I'm trying to create a list of patterns I want to detect w/in a list of strings in a list-column. I want to create a function such that for each element of the list of patterns I want to use sum(str_detect( )) to find the number of strings in a list that contain that particular pattern. Then, I want to find the sum the values from str_detect >1 and divide that by the sum of all the values that result from str_detect. I want to iterate this over a list_column that where a column contains lists of strings for an observation.
A toy example of what I'm trying to do is below:
library(magrittr)
library(dplyr)
#>
#> Attaching package: 'dplyr'
#> The following objects are masked from 'package:stats':
#>
#> filter, lag
#> The following objects are masked from 'package:base':
#>
#> intersect, setdiff, setequal, union
library(tidyr)
#>
#> Attaching package: 'tidyr'
#> The following object is masked from 'package:magrittr':
#>
#> extract
library(rebus)
#>
#> Attaching package: 'rebus'
#> The following object is masked from 'package:magrittr':
#>
#> or
library(foreach)
library(stringr)
#>
#> Attaching package: 'stringr'
#> The following object is masked from 'package:rebus':
#>
#> regex
###Creating example tibble
example_tibble <- tibble(id = 1:2, strings = list(c("The cat scratched the dog", "It was a dark and stormy night", "Cats kill birds"),
c("A big, scary dog", "The dog chased the kitty")))
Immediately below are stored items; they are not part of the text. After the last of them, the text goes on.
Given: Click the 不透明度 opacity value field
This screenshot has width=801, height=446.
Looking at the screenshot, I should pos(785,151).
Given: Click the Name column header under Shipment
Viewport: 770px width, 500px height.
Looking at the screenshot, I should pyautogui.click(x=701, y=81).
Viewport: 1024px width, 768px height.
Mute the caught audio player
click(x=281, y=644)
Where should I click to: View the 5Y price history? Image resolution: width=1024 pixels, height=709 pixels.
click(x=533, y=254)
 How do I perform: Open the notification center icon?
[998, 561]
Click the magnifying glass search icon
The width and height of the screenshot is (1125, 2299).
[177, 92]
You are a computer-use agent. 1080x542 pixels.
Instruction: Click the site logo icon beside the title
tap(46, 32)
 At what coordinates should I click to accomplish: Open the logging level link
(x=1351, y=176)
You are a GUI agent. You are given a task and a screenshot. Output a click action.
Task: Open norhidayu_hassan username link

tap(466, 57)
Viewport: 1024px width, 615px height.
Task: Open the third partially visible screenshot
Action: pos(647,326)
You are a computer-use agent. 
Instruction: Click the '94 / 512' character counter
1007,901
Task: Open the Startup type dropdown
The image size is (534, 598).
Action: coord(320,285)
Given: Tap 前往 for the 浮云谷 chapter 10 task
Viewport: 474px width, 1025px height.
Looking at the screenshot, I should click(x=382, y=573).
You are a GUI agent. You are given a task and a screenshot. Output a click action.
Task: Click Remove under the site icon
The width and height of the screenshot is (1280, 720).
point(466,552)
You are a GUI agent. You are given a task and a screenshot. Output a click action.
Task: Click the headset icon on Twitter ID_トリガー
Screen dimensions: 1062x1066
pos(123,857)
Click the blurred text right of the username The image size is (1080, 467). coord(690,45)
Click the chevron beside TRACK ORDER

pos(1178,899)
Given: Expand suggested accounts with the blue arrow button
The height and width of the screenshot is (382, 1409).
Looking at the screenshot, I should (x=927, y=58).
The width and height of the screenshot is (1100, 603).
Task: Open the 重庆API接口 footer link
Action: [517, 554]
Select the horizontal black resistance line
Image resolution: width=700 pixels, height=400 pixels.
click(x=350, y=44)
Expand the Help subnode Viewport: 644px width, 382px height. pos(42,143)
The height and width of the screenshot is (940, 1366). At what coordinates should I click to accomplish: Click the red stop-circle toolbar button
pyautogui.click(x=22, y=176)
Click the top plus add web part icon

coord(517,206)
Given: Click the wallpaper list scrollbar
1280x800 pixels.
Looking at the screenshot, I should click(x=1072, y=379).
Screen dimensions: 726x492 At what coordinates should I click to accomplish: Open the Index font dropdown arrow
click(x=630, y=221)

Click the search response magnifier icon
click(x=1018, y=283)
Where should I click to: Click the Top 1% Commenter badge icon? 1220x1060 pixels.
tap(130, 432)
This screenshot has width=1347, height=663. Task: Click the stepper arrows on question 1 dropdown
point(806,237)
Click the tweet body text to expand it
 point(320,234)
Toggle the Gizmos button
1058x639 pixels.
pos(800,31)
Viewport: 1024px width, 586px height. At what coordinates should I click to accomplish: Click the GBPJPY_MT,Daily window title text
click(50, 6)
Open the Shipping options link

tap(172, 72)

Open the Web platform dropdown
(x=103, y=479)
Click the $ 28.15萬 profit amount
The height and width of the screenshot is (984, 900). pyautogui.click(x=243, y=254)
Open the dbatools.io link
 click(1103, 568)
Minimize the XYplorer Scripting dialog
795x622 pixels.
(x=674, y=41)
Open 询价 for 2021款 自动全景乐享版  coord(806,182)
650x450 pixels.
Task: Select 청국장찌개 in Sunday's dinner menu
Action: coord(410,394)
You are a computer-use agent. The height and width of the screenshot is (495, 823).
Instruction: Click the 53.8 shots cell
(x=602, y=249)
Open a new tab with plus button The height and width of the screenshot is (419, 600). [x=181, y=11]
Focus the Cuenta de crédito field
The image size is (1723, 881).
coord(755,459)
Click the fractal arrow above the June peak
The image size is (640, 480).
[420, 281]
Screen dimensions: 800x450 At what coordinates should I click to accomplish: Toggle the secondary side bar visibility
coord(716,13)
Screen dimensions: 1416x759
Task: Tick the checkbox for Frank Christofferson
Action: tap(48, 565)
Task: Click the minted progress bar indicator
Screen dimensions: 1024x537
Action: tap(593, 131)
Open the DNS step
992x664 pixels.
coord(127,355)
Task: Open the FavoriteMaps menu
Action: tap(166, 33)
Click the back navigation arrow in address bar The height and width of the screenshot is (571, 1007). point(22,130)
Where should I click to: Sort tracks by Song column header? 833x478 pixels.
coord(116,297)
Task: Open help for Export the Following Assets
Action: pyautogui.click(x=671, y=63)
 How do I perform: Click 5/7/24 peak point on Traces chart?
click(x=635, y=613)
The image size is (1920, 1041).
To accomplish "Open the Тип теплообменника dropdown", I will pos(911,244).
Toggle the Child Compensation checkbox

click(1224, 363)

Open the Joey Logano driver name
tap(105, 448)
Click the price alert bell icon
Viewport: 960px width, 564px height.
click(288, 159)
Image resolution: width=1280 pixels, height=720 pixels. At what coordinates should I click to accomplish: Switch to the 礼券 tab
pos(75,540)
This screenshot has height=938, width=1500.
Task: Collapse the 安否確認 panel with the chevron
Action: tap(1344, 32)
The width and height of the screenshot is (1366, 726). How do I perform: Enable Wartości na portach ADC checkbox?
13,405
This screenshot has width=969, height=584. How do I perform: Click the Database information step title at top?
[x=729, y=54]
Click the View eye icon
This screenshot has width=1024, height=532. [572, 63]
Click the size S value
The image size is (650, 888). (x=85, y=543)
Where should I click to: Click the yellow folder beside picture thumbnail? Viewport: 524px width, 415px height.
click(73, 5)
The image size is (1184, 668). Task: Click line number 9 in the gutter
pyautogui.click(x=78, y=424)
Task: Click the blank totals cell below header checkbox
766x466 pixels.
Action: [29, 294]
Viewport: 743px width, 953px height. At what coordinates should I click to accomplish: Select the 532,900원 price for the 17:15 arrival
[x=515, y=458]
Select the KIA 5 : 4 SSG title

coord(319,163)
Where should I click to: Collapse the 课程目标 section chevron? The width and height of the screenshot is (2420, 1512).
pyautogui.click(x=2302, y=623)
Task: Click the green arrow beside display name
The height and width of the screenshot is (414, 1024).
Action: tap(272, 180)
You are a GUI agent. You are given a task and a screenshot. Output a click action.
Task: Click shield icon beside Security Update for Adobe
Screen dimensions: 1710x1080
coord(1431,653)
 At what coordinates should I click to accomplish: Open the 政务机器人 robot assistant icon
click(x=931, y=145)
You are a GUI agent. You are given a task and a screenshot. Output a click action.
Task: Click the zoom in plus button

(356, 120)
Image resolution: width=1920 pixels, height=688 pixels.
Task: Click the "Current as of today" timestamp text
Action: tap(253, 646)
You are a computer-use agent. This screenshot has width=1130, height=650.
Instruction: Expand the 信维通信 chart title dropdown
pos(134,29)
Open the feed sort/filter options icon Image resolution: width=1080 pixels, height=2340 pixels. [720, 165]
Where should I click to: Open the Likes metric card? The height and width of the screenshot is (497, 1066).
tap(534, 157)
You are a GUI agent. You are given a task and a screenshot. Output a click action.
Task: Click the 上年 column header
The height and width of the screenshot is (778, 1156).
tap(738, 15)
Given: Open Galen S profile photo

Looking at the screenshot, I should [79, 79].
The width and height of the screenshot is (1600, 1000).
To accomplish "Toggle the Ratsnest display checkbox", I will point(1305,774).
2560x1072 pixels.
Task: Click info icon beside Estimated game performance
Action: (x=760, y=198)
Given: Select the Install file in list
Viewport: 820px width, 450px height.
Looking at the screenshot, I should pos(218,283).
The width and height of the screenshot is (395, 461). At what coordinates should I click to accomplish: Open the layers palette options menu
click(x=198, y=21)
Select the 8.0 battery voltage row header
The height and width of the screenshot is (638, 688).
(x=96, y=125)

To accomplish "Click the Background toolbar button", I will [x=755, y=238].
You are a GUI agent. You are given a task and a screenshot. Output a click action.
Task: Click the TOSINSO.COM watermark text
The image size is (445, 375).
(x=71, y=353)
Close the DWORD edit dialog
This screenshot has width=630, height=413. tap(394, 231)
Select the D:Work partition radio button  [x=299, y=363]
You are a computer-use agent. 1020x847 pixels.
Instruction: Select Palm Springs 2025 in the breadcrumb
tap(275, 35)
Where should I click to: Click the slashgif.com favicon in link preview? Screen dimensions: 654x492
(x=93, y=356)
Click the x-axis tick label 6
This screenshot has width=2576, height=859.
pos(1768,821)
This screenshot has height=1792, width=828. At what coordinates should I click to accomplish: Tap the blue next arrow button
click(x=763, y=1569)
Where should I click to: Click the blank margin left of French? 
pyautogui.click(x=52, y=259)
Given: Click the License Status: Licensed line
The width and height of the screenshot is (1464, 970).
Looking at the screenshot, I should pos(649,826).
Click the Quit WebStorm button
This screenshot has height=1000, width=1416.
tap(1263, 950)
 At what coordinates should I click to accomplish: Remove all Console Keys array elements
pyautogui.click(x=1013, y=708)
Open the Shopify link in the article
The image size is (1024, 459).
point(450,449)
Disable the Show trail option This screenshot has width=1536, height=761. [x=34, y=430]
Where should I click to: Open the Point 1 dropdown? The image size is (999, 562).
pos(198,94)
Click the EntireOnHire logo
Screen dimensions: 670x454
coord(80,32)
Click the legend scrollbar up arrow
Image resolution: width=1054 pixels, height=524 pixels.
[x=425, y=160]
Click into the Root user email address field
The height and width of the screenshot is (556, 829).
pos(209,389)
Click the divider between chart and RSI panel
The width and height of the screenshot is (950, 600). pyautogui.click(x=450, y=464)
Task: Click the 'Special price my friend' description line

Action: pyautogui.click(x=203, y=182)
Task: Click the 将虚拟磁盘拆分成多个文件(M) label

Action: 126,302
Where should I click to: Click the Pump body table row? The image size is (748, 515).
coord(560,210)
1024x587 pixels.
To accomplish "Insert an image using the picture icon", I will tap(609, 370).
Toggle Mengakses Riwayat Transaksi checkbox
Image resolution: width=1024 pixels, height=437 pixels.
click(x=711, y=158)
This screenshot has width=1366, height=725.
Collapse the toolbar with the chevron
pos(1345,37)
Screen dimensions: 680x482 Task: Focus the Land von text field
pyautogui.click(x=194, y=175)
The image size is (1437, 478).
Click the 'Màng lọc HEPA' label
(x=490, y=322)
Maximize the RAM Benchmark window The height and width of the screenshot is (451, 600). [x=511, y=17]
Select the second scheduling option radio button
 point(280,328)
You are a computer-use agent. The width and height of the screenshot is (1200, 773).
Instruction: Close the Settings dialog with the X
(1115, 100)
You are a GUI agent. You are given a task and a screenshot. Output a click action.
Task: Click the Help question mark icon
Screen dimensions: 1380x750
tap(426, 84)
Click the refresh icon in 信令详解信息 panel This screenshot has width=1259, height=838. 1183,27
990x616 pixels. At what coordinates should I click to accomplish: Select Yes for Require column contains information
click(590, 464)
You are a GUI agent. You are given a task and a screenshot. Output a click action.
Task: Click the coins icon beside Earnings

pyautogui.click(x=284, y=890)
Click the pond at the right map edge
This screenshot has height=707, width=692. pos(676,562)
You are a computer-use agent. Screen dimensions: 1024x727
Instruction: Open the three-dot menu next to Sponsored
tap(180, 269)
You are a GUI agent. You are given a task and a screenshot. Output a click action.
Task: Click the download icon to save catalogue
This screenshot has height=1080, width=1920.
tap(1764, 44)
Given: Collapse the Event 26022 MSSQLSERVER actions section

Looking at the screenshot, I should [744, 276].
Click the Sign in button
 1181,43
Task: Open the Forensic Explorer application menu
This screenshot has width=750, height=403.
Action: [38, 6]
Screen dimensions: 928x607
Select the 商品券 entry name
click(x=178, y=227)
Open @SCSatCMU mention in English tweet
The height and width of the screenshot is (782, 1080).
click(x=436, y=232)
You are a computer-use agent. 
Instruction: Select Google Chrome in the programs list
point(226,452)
###Creating list of patterns to match
PatternsList<-list(c("dog"), c("cat"), c("bird"))
String_Comparison<-function(x, PatternsList){
DescriptorCounts<-foreach(i = seq_along(PatternsList)) %do% {
sum(str_detect(x, regex(pattern = PatternsList[i], ignore_case = TRUE)))
}
###Using if statement instead of filter
common_descriptors_sum <- if(any(unlist(DescriptorCounts) > 1)) {
sum(unlist(DescriptorCounts[unlist(DescriptorCounts) > 1]))
}
###Get ratio
common_ratio <- common_descriptors_sum / sum(unlist(DescriptorCounts))
return(common_ratio)
}
ExampleTibble_WithComparedStrings <- example_tibble %>%
rowwise() %>%
mutate(StringsCompared = list(String_Comparison(strings, PatternsList)))
#> Warning: There were 6 warnings in `mutate()`.
#> The first warning was:
#> ℹ In argument: `StringsCompared = list(String_Comparison(strings,
#> PatternsList))`.
#> ℹ In row 1.
#> Caused by warning in `regex()`:
#> ! Coercing `pattern` to a plain character vector.
#> ℹ Run `dplyr::last_dplyr_warnings()` to see the 5 remaining warnings.
ExampleTibble_WithComparedStrings
#> # A tibble: 2 × 3
#> # Rowwise:
#> id strings StringsCompared
#> <int> <list> <list>
#> 1 1 <chr [3]> <dbl [0]>
#> 2 2 <chr [2]> <dbl [0]>
###Returns NotANumber, which is not what I expect
###Isolating DescriptorCounts to demonstrate issue
DescriptorCounts <- function(x, PatternsList) {
foreach(i = seq_along(PatternsList)) %do% {
sum(str_detect(x, regex(pattern = PatternsList[[i]], ignore_case = TRUE)))
}
}
###Will generate lists of [0,0,0]
Output <- example_tibble %>%
rowwise() %>%
mutate(Output = list(DescriptorCounts(x = strings, PatternsList = PatternsList)))
Output$Output
#> [[1]]
#> [[1]][[1]]
#> [1] 1
#>
#> [[1]][[2]]
#> [1] 2
#>
#> [[1]][[3]]
#> [1] 1
#>
#>
#> [[2]]
#> [[2]][[1]]
#> [1] 2
#>
#> [[2]][[2]]
#> [1] 0
#>
#> [[2]][[3]]
#> [1] 0
###Okay the actual values are in there, but irretrievable?????
Created on 2024-02-04 with reprex v2.1.0
I think I have the basic structure right, but when I mutate( ) using String_Comparison on the strings column to generate a column containing the proportion of all occurrences accounted for by descriptors with multiple occurrences(i.e. sum for patterns for which sum(str_detect(strings, pattern=Patterns[i])>1) = TRUE)/cumsum(str_detect(string, pattern=Patterns)) I get a column of Not a Numbers. After isolating DescriptorCounts, it seems the issue is with how I'm using str_detect( ). I get a list of [0,0,0] in the output column in both rows. However, I expected a list of [1, 2, 1] in row one of the output column and a list of [2,0,0] in row 2. This should result in common_descriptors_sum equaling 2 for each row, and common_ratio equaling 0.5 for row one and 1 for row two.